■ Assignment
Comb through the entries for "height" and pull out each line that holds it.

*** Source data ***

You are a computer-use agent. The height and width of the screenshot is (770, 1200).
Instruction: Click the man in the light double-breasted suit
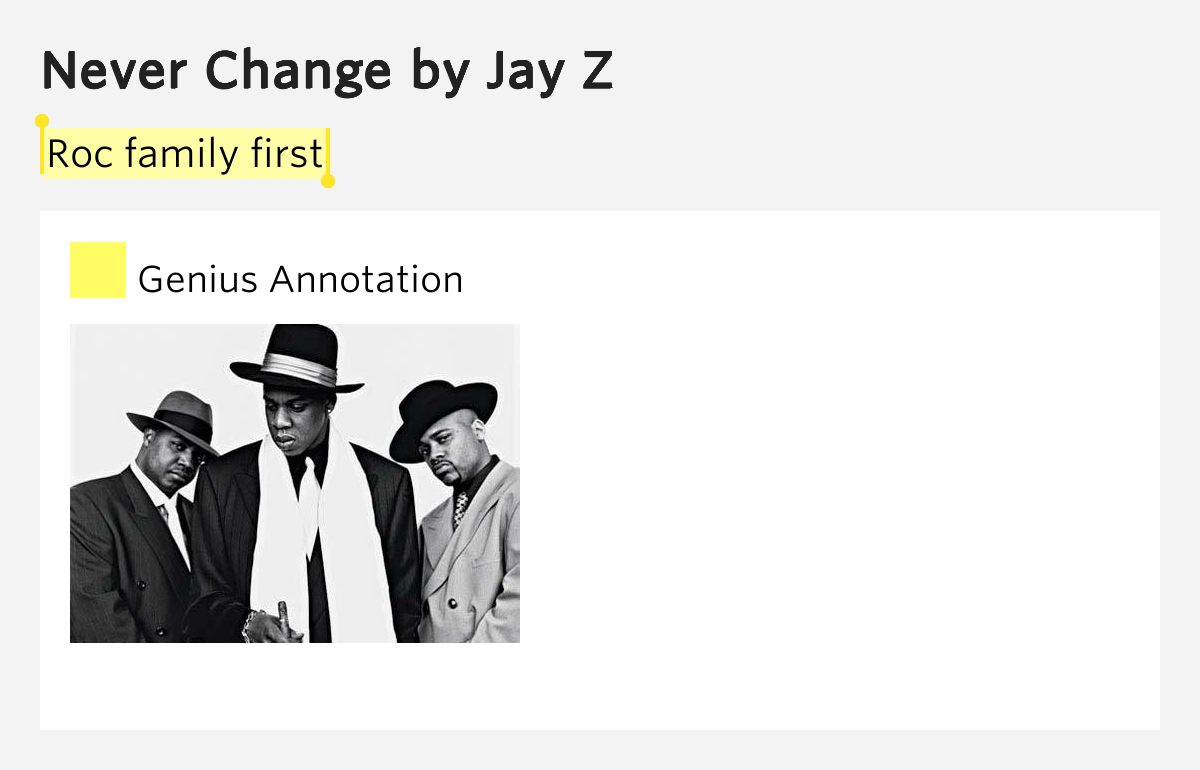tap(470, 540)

***
*** Source data ***

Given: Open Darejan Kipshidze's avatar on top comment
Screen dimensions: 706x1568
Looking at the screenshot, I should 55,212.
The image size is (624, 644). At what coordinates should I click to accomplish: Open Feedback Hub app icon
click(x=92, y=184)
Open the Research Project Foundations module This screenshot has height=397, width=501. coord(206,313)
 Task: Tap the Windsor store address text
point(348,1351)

***

■ Answer to the problem
You are a computer-use agent. The height and width of the screenshot is (770, 1200).
Open the Research Project Foundations module This screenshot has height=397, width=501. coord(206,313)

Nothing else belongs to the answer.